**How to complete this task:** In the passage on GPU-based simulation for DCM for ERP, how many model parameters result from the five-area model with forward and backward task-specific modulations?

**Passage to read:**
+ + + +

Note that the value X can be calculated from the hardware specification of a GPU card. The maximum number of resident (simultaneous) thread blocks in a Streaming Multiprocessor is 8 for the GPU cards with CUDA computing capability 1.x or 2.x; the maximum number of resident thread blocks in a Streaming Multiprocessor is 16 for the GPU cards of CUDA computing capability 3.x. The GPU card used in our simulations complies with the CUDA computing capability 2.x, and the number of Streaming Multiprocessors on the card is 8. Therefore, the maximum number of resident (simultaneous) thread blocks is 8×8 = 64. As many users of the program DCM for ERP may not care to know the hardware specification of a GPU card, it would be more user-friendly and efficient to decide the maximum number of simultaneous thread blocks automatically by using a small benchmark program to detect it.

Simulation data

The data used in the simulation was downloaded from SPM website (http://www.fil.ion.ucl.ac.uk/spm/), in which 128 channel electroencephalography (EEG) signal was measured during an auditory oddball paradigm for eliciting Mismatch Negativity activities (see [3] for details). The model used for evaluating the execution time has five areas and reciprocal connections between low and higher areas and the task-specific modulations were set to be forward and backward (as FB model in [3]). This setting results in 46 model parameters to be estimated as shown in Figure 1. To increase the model complexity, we simply allow all possible connections and get the model complexity of 111 under this configuration (Figure 1). For more complex model (i.e. model parameters >111), we manually force the number of parameters to match our design. To increase the data length, we just concatenate the same epoch several times and truncate it to fit the desired data length. Note that, in these simulations, our design was only for evaluation of the execution time but not the accuracy.

+ + + +

**Records provided:**
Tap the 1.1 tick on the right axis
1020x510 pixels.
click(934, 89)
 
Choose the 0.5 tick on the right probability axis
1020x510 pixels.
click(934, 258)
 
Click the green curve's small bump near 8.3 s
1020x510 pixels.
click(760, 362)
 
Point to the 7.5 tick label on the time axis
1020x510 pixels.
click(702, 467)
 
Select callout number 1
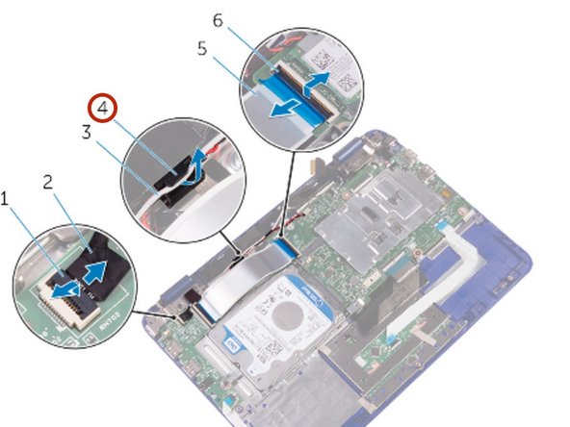pos(7,198)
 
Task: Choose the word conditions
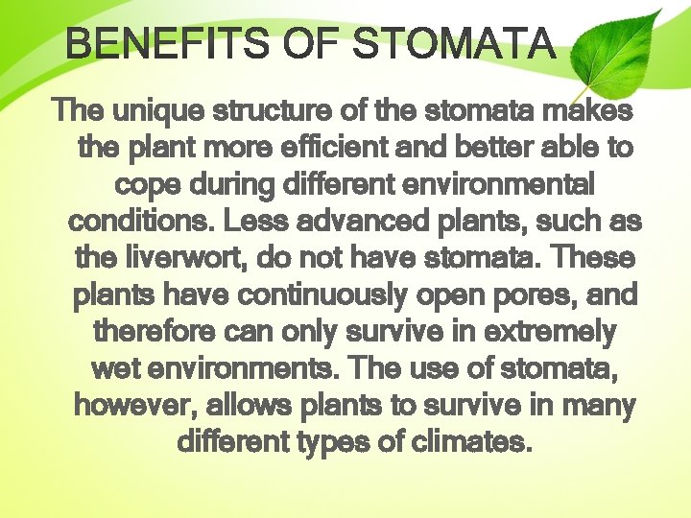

+ + + +

**Answer:** 46 model parameters.